● **WHAT TO PRODUCE**:
Starting at the line that has "Where should I click to: Click the enlarged" and stopping after the line that has "pyautogui.click(x=155, y=1048)", put those lines of the entries below into a numbered list, skipping any blank lines.

● **INPUT DATA**:
________________________
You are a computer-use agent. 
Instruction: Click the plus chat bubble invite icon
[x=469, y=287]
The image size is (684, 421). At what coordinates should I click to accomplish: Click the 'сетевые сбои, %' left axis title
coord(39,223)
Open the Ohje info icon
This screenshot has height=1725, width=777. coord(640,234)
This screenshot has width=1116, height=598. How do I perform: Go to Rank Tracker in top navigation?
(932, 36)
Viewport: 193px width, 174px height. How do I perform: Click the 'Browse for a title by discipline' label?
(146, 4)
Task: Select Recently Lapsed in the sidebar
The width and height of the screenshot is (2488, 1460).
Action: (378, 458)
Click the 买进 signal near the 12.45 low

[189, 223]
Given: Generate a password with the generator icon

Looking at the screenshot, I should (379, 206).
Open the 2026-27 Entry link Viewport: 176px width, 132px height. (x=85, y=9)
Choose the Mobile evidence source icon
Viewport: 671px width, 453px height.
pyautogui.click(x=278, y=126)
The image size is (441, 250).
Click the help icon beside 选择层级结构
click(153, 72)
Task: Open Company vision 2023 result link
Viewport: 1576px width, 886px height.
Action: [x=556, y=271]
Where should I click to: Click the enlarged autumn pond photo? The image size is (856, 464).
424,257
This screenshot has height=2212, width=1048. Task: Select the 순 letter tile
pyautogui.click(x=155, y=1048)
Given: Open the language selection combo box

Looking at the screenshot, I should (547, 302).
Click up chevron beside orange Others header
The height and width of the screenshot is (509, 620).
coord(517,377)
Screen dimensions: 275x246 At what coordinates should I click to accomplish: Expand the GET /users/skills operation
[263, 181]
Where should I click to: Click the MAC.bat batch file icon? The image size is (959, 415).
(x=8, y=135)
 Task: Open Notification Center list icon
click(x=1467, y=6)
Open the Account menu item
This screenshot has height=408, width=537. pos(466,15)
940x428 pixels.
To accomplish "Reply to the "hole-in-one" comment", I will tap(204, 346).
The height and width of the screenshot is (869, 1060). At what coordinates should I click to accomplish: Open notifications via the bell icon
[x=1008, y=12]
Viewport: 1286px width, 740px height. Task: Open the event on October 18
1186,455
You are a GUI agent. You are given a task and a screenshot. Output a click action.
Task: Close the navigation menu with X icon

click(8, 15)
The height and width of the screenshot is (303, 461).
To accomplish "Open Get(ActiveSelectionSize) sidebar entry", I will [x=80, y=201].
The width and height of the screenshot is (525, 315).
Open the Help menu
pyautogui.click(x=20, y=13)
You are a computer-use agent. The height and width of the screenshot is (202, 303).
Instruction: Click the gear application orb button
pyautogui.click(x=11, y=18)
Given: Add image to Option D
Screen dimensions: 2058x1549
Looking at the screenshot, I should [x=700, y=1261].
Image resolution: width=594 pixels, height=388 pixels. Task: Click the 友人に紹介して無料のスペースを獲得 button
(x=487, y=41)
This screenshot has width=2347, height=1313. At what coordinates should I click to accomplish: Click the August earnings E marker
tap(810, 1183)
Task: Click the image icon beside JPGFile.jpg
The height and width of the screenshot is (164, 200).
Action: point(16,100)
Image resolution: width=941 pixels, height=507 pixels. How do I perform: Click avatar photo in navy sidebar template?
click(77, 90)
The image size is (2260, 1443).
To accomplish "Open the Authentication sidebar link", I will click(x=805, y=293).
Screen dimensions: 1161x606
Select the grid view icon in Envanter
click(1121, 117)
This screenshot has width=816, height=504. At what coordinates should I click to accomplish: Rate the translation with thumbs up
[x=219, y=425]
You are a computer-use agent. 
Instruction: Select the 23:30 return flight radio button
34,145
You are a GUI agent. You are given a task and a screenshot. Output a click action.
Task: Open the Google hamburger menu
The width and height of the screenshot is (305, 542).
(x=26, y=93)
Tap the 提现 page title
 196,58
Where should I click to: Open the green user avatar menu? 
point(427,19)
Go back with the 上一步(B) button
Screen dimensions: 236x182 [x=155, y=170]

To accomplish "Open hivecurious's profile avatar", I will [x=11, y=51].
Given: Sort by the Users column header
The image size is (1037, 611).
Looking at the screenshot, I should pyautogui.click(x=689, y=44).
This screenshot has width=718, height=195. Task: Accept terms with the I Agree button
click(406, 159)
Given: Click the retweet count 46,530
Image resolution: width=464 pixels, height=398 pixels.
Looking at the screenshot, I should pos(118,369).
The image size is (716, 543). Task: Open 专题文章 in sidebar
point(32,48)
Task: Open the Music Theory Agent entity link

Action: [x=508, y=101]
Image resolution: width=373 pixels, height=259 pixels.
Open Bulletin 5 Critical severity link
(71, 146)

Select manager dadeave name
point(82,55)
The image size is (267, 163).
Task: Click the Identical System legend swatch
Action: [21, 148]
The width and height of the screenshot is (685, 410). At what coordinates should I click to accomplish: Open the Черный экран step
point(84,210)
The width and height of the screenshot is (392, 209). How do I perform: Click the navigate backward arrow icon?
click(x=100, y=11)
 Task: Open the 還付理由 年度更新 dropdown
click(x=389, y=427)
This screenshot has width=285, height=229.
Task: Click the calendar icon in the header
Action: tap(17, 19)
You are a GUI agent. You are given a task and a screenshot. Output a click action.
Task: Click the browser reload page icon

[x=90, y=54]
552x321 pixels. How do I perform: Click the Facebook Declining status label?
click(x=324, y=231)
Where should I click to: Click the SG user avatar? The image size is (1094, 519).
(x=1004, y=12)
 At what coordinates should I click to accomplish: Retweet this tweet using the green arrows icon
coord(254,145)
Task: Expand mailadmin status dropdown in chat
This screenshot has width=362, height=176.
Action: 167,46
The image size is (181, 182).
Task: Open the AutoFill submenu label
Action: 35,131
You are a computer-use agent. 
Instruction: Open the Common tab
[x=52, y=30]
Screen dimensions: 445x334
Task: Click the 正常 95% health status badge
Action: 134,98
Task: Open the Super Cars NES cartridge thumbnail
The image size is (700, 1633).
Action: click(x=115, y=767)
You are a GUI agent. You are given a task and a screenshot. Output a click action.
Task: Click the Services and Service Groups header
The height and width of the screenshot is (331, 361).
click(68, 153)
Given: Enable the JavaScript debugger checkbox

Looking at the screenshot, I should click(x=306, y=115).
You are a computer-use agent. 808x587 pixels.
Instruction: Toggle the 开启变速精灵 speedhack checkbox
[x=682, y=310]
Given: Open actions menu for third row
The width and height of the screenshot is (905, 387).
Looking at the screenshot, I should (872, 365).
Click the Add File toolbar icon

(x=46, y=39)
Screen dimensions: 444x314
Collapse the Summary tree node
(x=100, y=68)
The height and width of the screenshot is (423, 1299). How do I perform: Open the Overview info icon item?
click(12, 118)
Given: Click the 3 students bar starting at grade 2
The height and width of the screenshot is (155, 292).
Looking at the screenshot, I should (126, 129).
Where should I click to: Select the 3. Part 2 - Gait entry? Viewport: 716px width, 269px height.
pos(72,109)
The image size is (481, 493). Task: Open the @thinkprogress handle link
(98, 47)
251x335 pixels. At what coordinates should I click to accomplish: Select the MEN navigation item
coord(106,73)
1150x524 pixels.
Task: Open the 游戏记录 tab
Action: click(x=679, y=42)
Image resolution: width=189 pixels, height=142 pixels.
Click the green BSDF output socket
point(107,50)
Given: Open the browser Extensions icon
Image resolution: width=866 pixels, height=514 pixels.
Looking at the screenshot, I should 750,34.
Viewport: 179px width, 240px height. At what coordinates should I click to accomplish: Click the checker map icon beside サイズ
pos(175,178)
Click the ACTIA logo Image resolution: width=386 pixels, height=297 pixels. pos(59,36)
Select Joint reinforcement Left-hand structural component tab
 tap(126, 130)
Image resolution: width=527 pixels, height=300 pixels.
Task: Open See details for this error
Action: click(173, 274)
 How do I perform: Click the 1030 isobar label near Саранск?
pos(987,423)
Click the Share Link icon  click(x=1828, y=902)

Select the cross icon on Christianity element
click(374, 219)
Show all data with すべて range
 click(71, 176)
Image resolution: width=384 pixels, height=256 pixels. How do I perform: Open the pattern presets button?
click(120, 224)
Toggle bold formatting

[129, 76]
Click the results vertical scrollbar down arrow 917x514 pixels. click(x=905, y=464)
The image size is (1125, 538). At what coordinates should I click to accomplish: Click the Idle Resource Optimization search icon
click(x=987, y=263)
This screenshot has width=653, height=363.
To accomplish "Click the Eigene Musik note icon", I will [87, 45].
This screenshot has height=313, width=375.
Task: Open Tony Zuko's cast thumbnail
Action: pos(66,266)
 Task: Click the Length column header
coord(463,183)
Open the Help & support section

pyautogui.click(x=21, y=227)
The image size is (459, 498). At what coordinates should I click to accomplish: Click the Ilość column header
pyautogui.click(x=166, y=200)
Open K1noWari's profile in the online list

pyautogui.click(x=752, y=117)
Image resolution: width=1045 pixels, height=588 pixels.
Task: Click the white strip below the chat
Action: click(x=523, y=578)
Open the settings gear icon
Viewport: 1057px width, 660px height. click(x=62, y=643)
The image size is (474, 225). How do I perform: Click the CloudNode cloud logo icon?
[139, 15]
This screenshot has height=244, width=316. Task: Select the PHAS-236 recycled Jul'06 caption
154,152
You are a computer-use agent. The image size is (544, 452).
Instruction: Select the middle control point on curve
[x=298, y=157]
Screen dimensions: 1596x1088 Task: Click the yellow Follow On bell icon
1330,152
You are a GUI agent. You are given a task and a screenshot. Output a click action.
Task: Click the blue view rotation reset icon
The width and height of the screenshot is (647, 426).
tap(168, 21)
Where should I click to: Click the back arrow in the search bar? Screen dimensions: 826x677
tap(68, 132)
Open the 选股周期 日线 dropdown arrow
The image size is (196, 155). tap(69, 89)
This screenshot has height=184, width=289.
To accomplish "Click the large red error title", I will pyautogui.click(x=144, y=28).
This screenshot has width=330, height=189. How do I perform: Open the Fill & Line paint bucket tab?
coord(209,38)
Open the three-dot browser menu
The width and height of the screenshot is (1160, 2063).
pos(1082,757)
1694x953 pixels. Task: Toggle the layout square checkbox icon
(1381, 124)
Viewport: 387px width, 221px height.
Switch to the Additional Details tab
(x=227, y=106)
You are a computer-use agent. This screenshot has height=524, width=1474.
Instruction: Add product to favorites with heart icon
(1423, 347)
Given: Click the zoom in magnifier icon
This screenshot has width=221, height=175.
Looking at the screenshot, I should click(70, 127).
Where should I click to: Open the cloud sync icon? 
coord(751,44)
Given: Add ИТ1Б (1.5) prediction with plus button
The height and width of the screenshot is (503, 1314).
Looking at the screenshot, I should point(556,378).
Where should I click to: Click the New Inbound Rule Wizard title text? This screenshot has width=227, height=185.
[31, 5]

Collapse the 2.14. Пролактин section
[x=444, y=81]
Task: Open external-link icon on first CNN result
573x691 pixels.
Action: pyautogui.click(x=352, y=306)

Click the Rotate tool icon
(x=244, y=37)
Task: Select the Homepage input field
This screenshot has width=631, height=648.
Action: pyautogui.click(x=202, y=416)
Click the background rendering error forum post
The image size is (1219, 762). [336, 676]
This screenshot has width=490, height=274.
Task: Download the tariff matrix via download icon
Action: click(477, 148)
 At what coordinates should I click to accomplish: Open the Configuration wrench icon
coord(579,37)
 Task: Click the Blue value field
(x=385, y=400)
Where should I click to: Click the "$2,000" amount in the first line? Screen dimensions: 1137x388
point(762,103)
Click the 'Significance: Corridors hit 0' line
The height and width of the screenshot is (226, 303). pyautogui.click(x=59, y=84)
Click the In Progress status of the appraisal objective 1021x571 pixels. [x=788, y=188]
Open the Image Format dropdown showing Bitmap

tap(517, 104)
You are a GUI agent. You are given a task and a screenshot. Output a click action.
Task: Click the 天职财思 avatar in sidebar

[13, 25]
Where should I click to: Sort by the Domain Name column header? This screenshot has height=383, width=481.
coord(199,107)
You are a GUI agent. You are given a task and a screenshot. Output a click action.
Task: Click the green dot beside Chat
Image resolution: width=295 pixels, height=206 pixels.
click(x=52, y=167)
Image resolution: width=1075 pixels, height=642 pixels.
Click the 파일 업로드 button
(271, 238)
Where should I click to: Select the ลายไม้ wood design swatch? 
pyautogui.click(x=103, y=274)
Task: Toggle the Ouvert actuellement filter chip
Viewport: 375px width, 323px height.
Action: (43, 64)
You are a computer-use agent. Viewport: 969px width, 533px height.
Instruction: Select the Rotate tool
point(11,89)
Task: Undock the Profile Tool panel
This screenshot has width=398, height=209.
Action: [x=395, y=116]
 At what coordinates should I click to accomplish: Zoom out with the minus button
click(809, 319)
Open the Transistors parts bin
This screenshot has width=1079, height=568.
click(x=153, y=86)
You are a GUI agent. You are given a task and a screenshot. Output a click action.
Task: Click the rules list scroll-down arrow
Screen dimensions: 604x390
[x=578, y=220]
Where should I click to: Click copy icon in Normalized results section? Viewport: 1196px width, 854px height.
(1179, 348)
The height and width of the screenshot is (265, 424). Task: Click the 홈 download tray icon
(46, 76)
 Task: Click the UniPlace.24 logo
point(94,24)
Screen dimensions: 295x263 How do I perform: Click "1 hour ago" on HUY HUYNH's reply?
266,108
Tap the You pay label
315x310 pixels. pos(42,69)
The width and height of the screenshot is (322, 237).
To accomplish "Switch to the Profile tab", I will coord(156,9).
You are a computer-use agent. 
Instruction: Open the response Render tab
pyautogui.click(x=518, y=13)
________________________
● **RESPONSE TO THE TASK**:
1. Where should I click to: Click the enlarged autumn pond photo? The image size is (856, 464).
2. 424,257
3. This screenshot has height=2212, width=1048. Task: Select the 순 letter tile
4. pyautogui.click(x=155, y=1048)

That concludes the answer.